Was, frage ich mich beim Pfeifenrauchen im stillen Kämmerlein, ist eine Einwilligung wert, die nicht weiß, worin sie einwilligt? Es ist, als würde man einen Vertrag unterschreiben, dessen zweiter Teil unter Verschluss liegt. Man vertraut. Man muss vertrauen. Denn die Alternative ist: nicht behandelt werden.

Ilana Marcucci-Morris ist klinische Sozialarbeiterin in der Psychiatrie von Kaiser in Oakland, Kalifornien. Sie hat sich geweigert, das Werkzeug bei ihren Patienten einzusetzen. Sie sitzt außerdem in einem Verhandlungsgremium der Gewerkschaft. In dieser Funktion trifft sie regelmäßig Vertreter der Krankenhausleitung, darunter den Direktor für psychische Gesundheit Nordkaliforniens.

In Sitzungen, so berichtet sie, haben sie und andere Mitglieder des Komitees Fragen gestellt. Zu Patientenschutz. Zur HIPAA-Konformität — jenem amerikanischen Datenschutzgesetz, das eigentlich den Schutz medizinischer Informationen garantieren soll. Zu den Sicherheitsvorkehrungen. Die Antwort, die sie erhielten, war von bemerkenswerter Klarheit: „Wir sind konform. Das ist alles, was Sie wissen müssen. Wir prüfen die Technologie. Machen Sie sich keine Sorgen. Das ist nicht Ihr Job. Wir haben Technikexperten. Das ist deren Job."

Wenn ein System sich weigert, seine Sicherheit zu zeigen, gibt es zwei Möglichkeiten. Entweder hat das System tatsächlich nichts zu verbergen — dann wäre das Zeigen trivial. Oder das System hat etwas zu verbergen. Die Logik ist so alt wie die Aufklärung. Kaiser hat, nach Aussage der Behandler, das Zeigen verweigert. Wiederholt. Auf Nachfrage. Sie können nicht zeigen. Sie wollen nicht zeigen. Sie haben abgelehnt, als man sie bat. Die Waage neigt sich.

Ligia Pacheco ist psychiatrische Sozialarbeiterin und behandelt Kaiser-Patienten in Südkalifornien per Videoschalte. Auch sie hat Antworten erbeten. Auch sie hat keine bekommen. Eine Kollegin von ihr habe Bedenken bei einem Vorgesetzten geäußert. Die Antwort des Vorgesetzten: Es sei „unprofessional", persönliche Überzeugungen zu KI am Arbeitsplatz zu äußern.
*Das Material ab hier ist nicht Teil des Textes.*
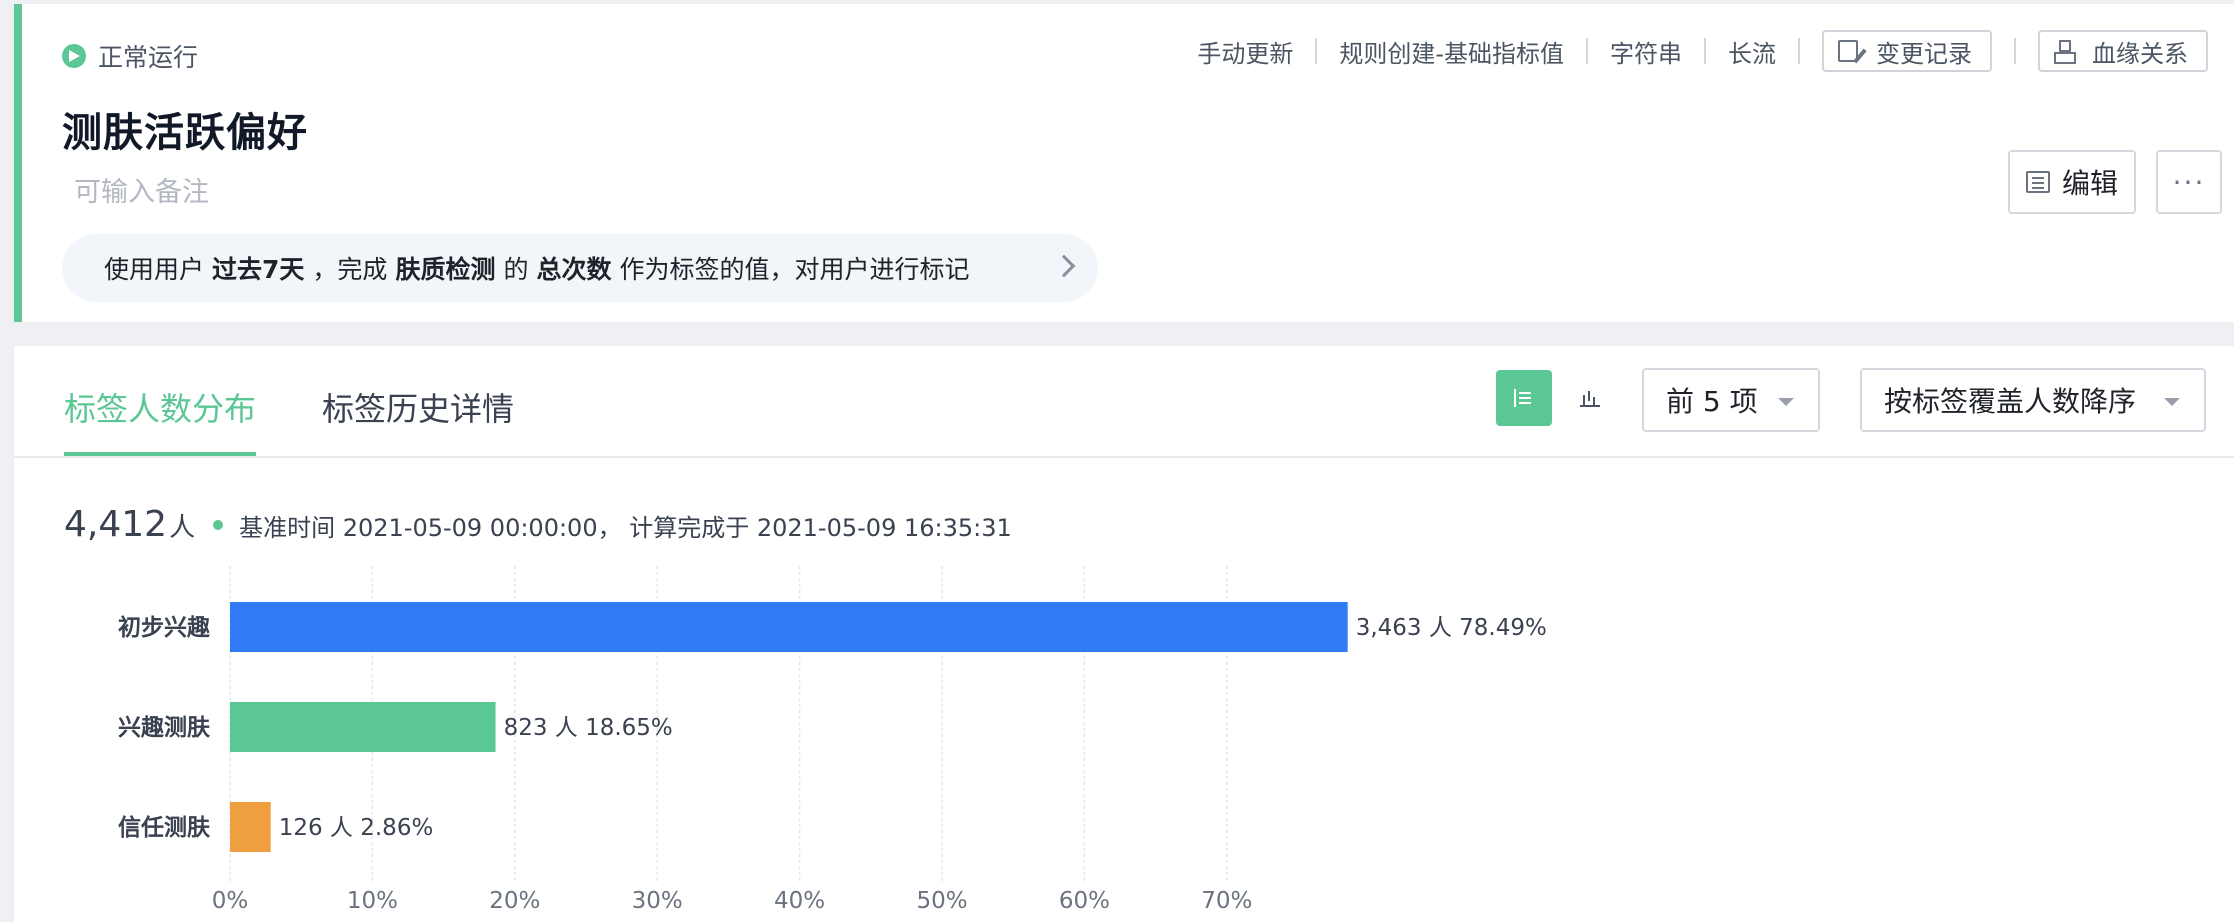 The width and height of the screenshot is (2234, 922). What do you see at coordinates (2189, 182) in the screenshot?
I see `more-button: ···` at bounding box center [2189, 182].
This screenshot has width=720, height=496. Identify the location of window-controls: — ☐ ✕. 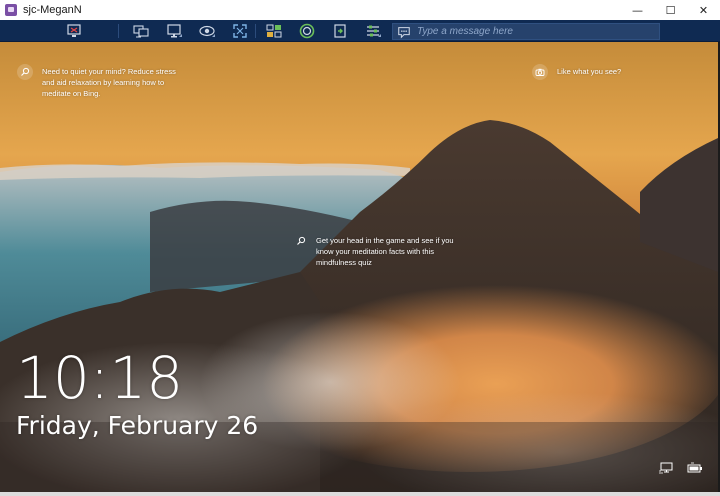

Unprofessional. Das Wort fällt auf. Es ist das Lieblingswort jener, die Kritik nicht widerlegen, sondern zum Schweigen bringen wollen. Es ist das Wort, mit dem man den Arzt zum Techniker macht, den Anwalt zum Sachbearbeiter, den Therapeuten zum Erfüllungsgehilfen einer Software. Wer nicht gehorcht, wird nicht korrigiert, sondern pathologisiert.

Ich denke an die ungeschriebenen Verträge der Wissenschaftsgeschichte. Ich denke an die vielen Versprechen, die mir in dreißig Jahren gegeben wurden. Ich denke an die Worte „vertrauen Sie uns", die so oft das Vorspiel waren zu Worten, die man besser nicht gehört hätte. Ich denke an jene Patienten, die sich jetzt in Therapie begeben — verletzlich, oft am Rand ihrer selbst — und nicht wissen, dass ihre intimsten Momente in Datenbanken wandern, deren Architektur ihnen verschwiegen wird.

Es gibt eine alte Regel: Wer misst, verändert. Wer aufzeichnet, besitzt. Wer besitzt, definiert. Wir haben in den Zwanzigern begonnen, die Seele zu digitalisieren. Nicht weil die Seele danach verlangte. Sondern weil die Maschinen es konnten.

Was geschieht mit einer Aufnahme, die niemand erklären kann? Wer hört sie in fünf Jahren? Wer in fünfzig? Und wer entscheidet, wann ein geflüstertes Wort über den Vater zu einem Risiko wird — für wen?